ABOUT THIS TASK
With the images omitted, return all of the entries exactly as they stand.

MATERIAL TO PROCESS
== Segment start ==

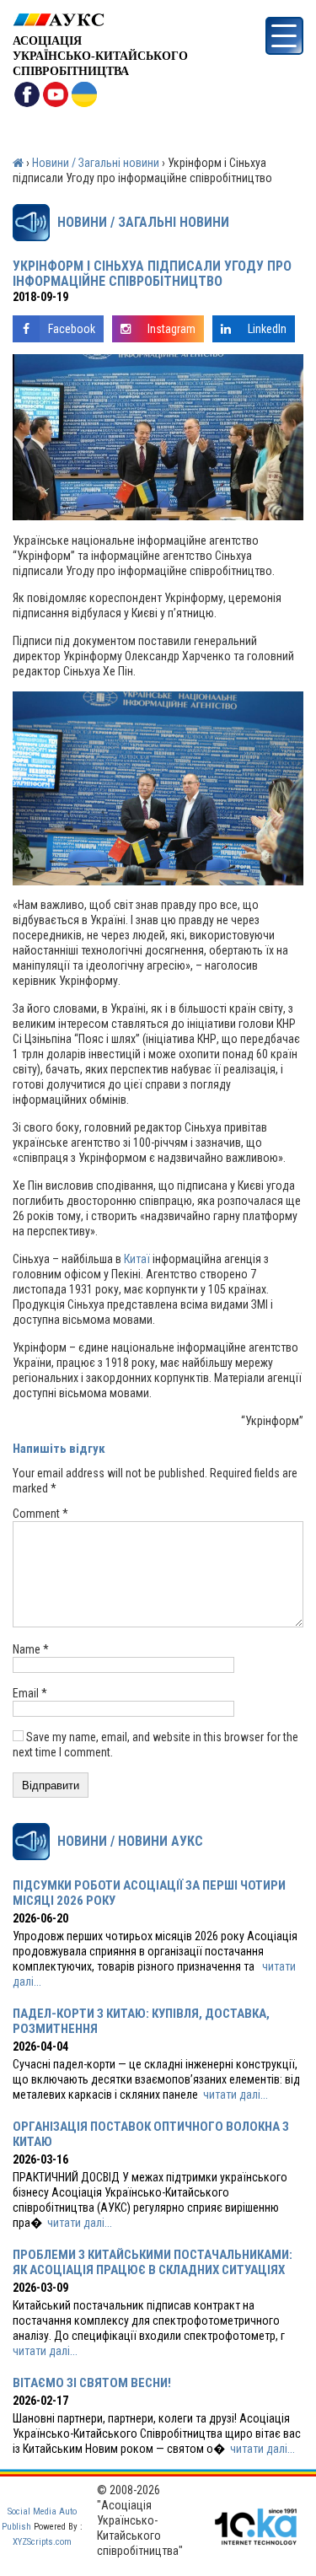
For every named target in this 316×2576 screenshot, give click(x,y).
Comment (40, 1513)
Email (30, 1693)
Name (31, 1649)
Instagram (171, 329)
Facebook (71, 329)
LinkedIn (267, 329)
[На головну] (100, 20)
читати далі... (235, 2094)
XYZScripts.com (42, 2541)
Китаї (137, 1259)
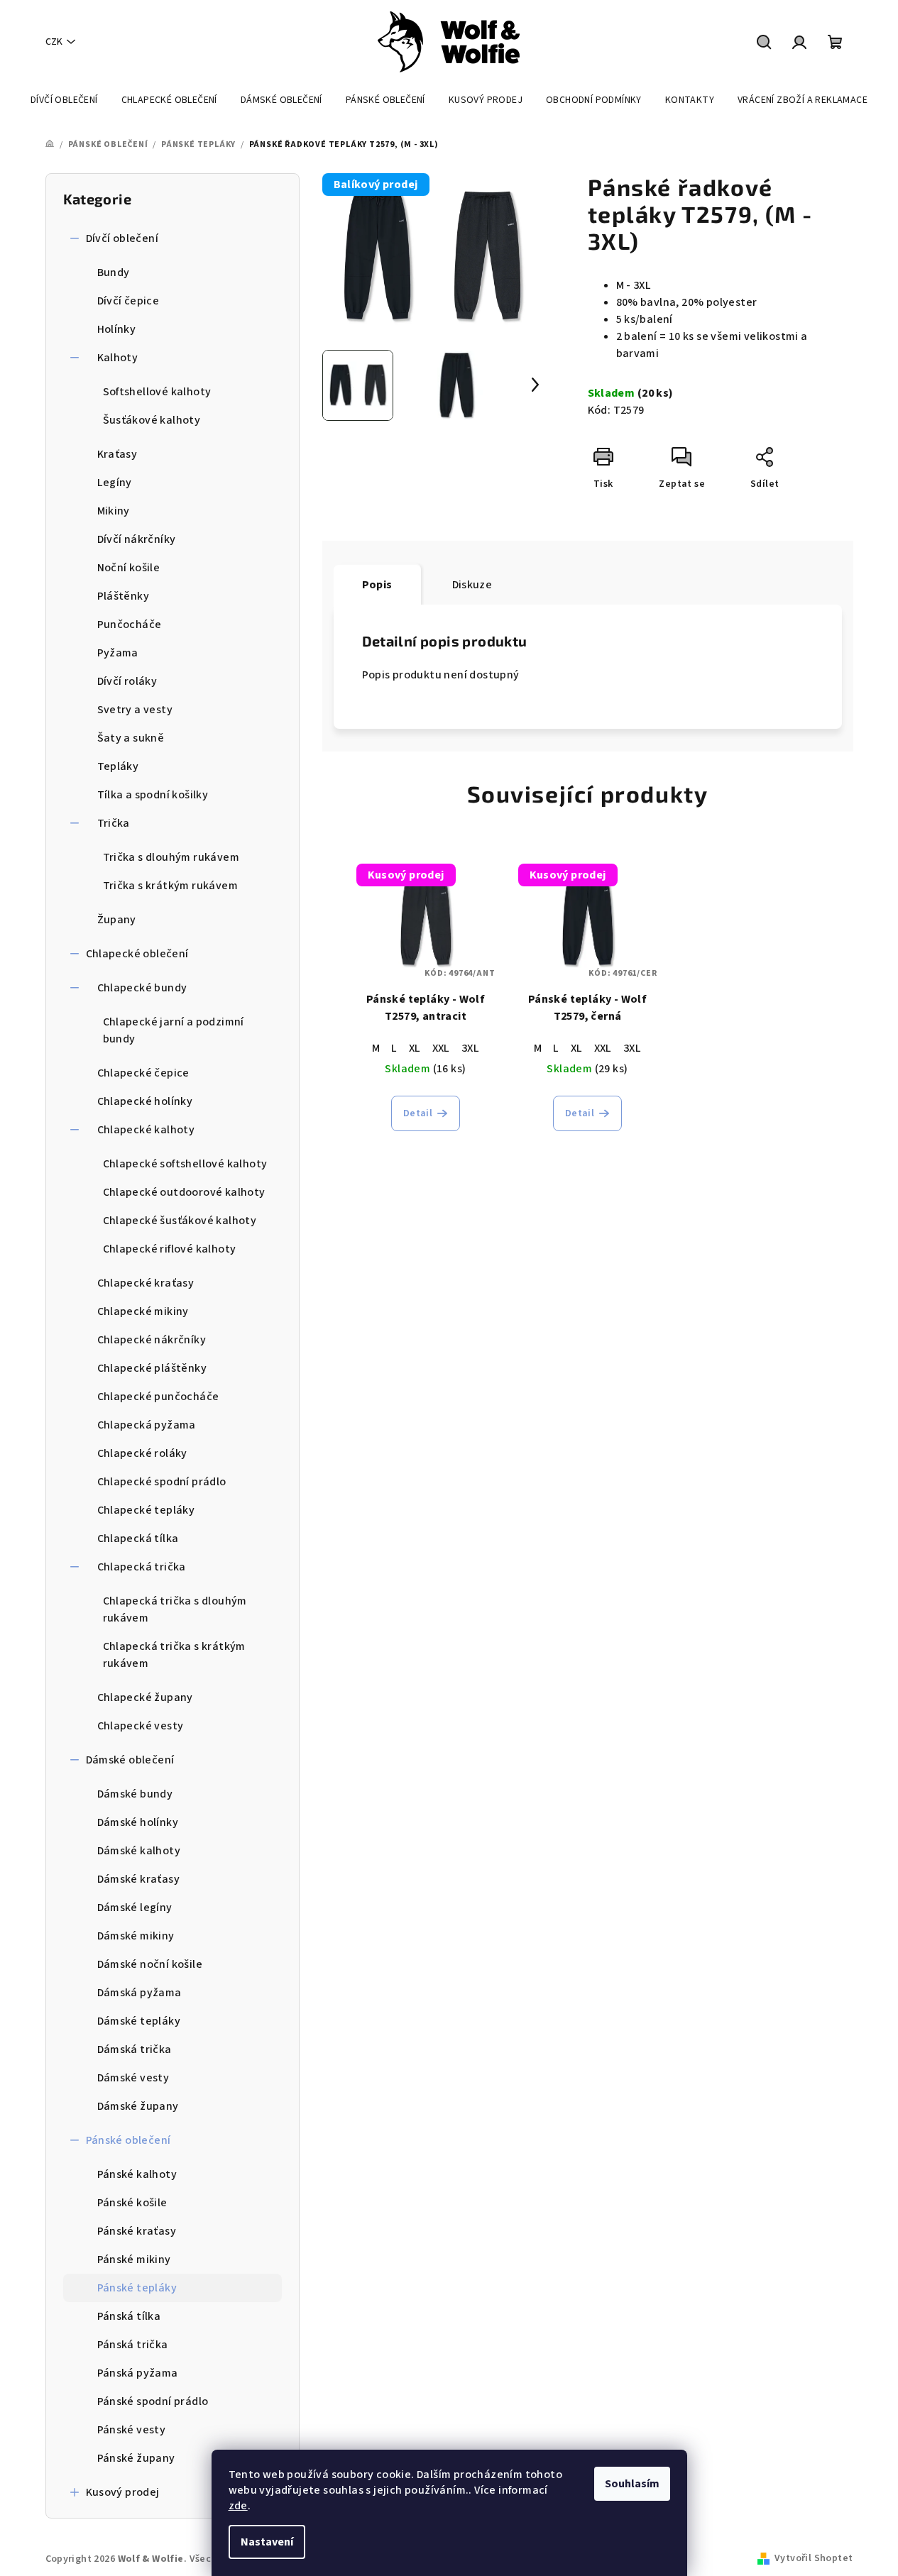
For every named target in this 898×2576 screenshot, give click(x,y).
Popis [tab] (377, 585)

== Segment end ==

RESULT OF THE TASK
For every named target in this 316×2576 screenshot, give click(x,y).
Comment (40, 1513)
Email (30, 1693)
Name (31, 1649)
Instagram (171, 329)
Facebook (71, 329)
LinkedIn (267, 329)
[На головну] (100, 20)
читати далі... (235, 2094)
XYZScripts.com (42, 2541)
Китаї (137, 1259)
For every named target in this 898×2576 screenshot, give click(x,y).
Popis [tab] (377, 585)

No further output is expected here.